Hi there,
I have a deadline tomorrow at 12 and I’ve accidently messed up my code so I need urgent help from anyone who can.
The code’s basically supposed to use constant memory for the devifact array, but when i run it it’s saying copyin Memcpy FAILED:17.
The copy from host to constant memory is devifact=ifact(1:292)
Please please please can anyone help.
Host code
subroutine matmul_host(lowt,a,b,d,ifact,nbasis)
! Declare host arrays
Implicit none
Integer:: threadblocks
Integer:: error, istat,size
Integer, value:: lowt, nbasis,blocksize
double precision, dimension(1:lowt):: a, b,d
integer::ifact(292)
! Declare device arrays
Double precision, device,allocatable, dimension(:)::adev,bdev,ddev
integer, constant::devifact(292)
! Declare grid and block
type(dim3):: dimGrid, dimBlock
! Declare variables for timer
real ctimeall, ctimekernel
integer c1, c2, c3, c4
! Start time for kernel and data transfers
call system_clock( count=c1 )
! Allocate memory on the device
allocate(adev(1:lowt),bdev(1:lowt),ddev(1:lowt))
istat = cudathreadsynchronize()
! Define the grid and block shape
blocksize=3
if (mod(nbasis, blocksize)==0) then
threadblocks=nbasis/blocksize
else
threadblocks=nbasis/blocksize+1
end if
dimGrid= dim3(threadblocks, 1, 1)
dimBlock= dim3 (blocksize, 1, 1)
! Copy a, b, and ifact to the device
Adev = A(1:lowt)
bdev = b(1:lowt)
devifact=ifact(1:292)
! Second timer to record kernel time without data transfers
call system_clock( count=c2 )
! Kernel invocation
call matmulcuf<<<dimGrid,dimBlock>>>(lowt,adev,bdev,ddev,devifact,nbasis,blocksize)
! Synchronise threads
istat = cudathreadsynchronize()
! Stop second timer
call system_clock( count=c3 )
! Copy results back to host array
d = ddev(1:lowt)
! Stop first timer
call system_clock( count=c4 )
! Freeing arrays on device(may need to declare as integer function)

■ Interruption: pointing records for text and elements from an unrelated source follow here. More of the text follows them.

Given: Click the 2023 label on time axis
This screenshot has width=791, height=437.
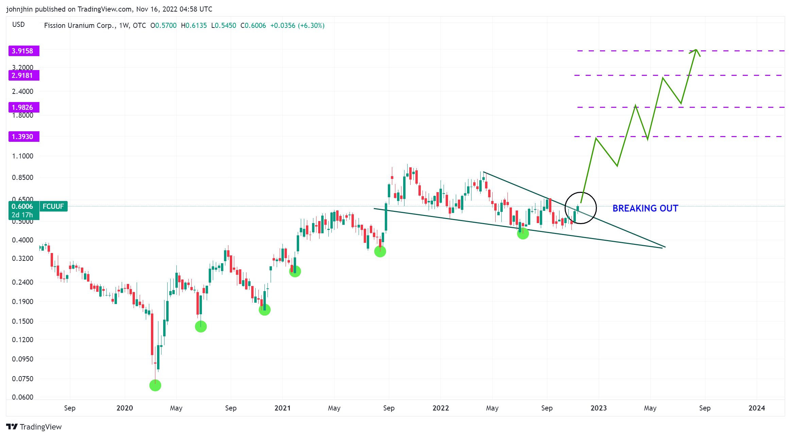Looking at the screenshot, I should [598, 408].
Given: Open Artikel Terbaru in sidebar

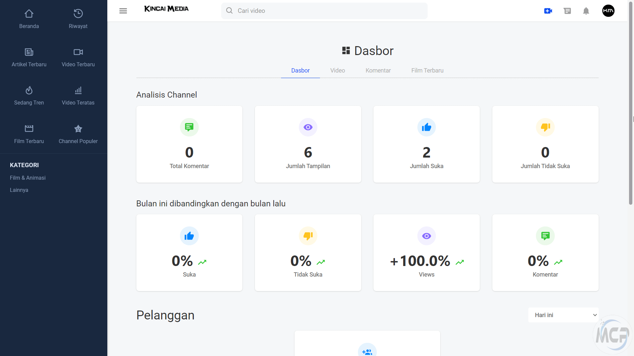Looking at the screenshot, I should point(29,57).
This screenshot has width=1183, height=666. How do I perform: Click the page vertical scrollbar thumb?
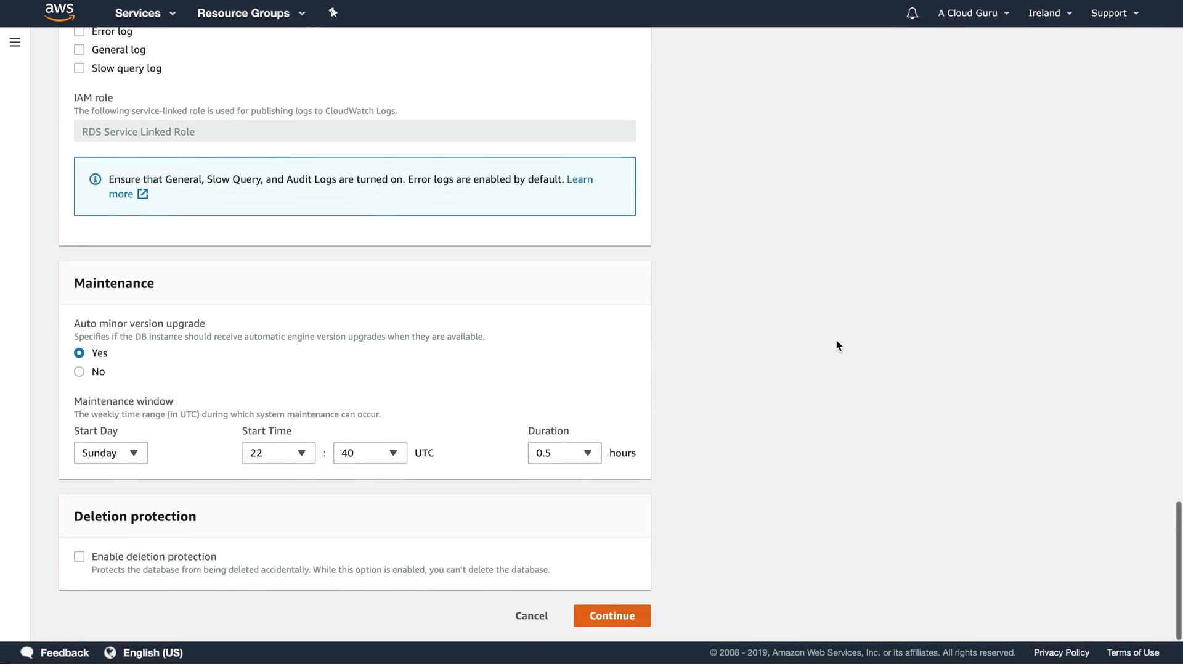tap(1178, 570)
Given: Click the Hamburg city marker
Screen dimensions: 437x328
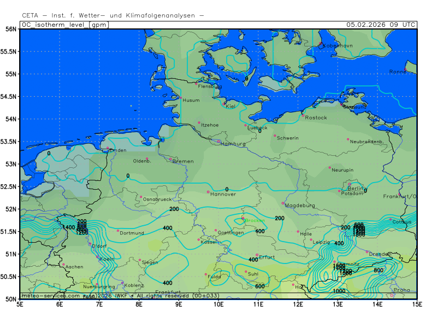Looking at the screenshot, I should tap(219, 141).
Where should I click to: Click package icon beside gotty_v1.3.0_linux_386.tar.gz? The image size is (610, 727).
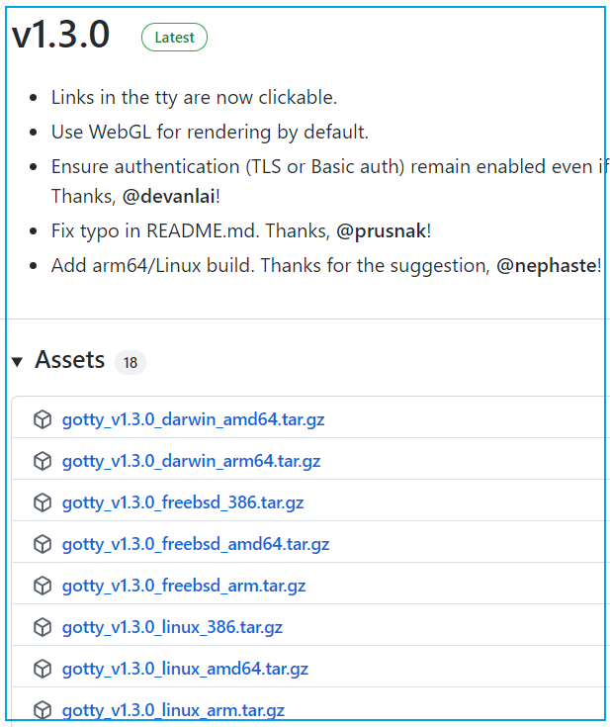tap(43, 627)
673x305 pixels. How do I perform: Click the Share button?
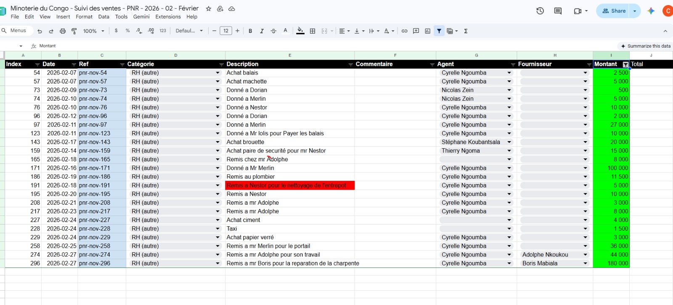click(x=614, y=11)
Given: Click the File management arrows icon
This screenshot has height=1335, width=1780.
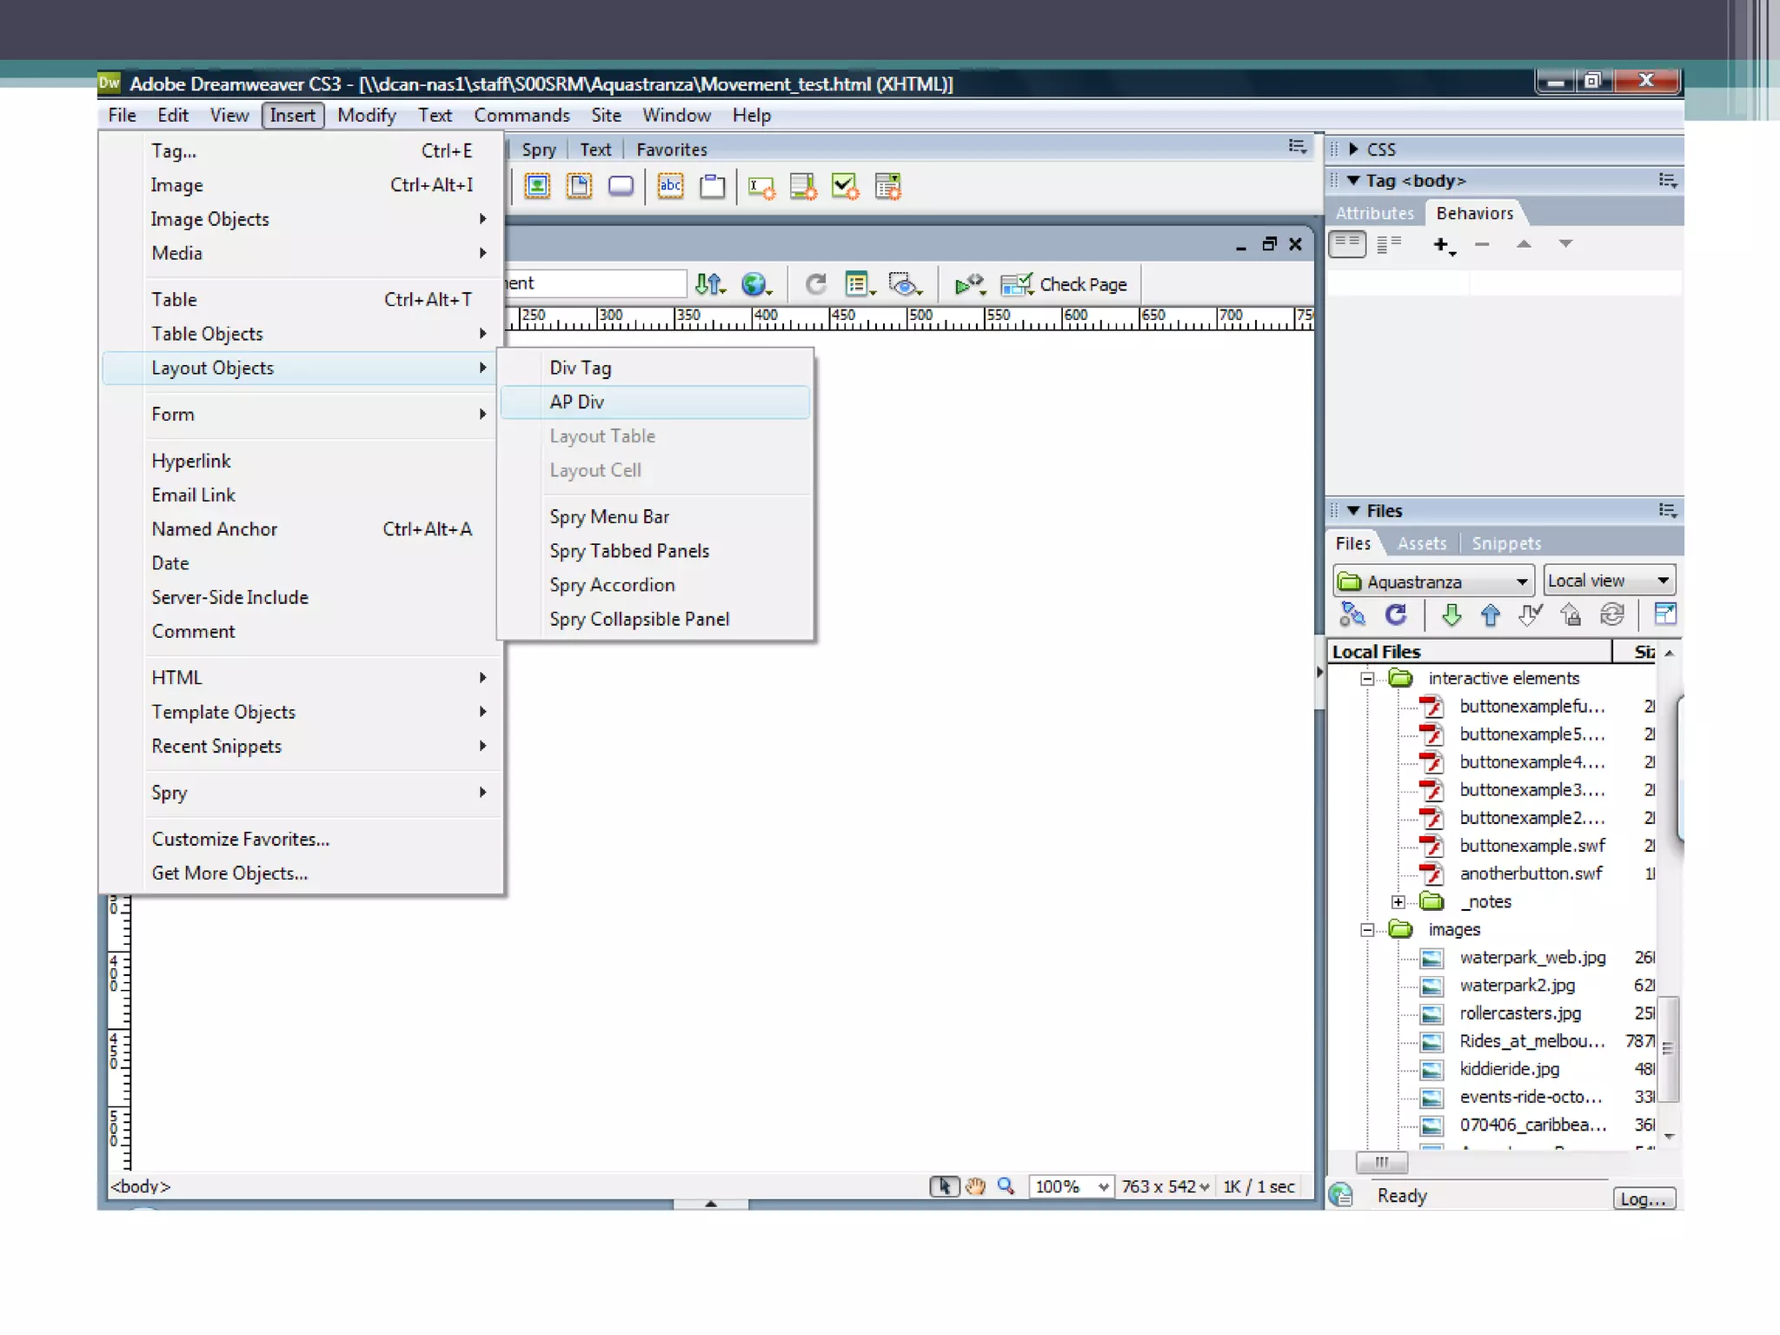Looking at the screenshot, I should (x=709, y=284).
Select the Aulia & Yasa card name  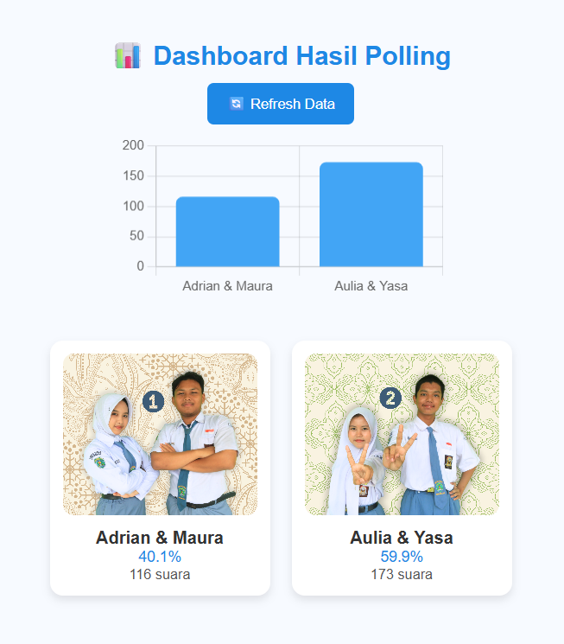pyautogui.click(x=402, y=538)
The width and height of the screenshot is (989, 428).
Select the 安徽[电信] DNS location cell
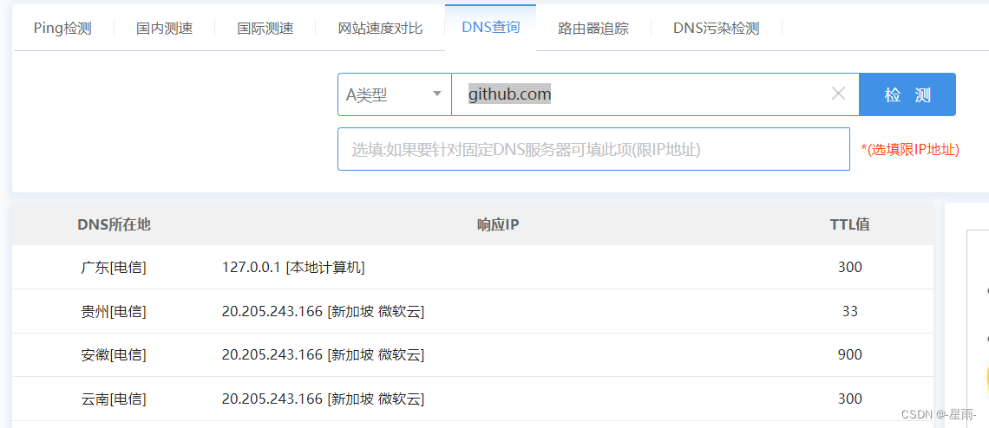click(114, 354)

deallocate(adev,bdev,ddev)
! Print out kernel times
ctimekernel = c3 - c2
ctimeall = c4 - c1
print *, 'Kernel time excluding data xfer:', ctimekernel/1000000
print *, 'Total time including data xfer: ', ctimeall/1000000
end
end
Device code
Module matmul_mod
use cudafor
contains
! Device code
attributes(global) subroutine matmulcuf(lowt, a, b, d, ifact, nbasis, blocksize)
implicit none
double precision :: a(lowt), b(lowt), d(lowt)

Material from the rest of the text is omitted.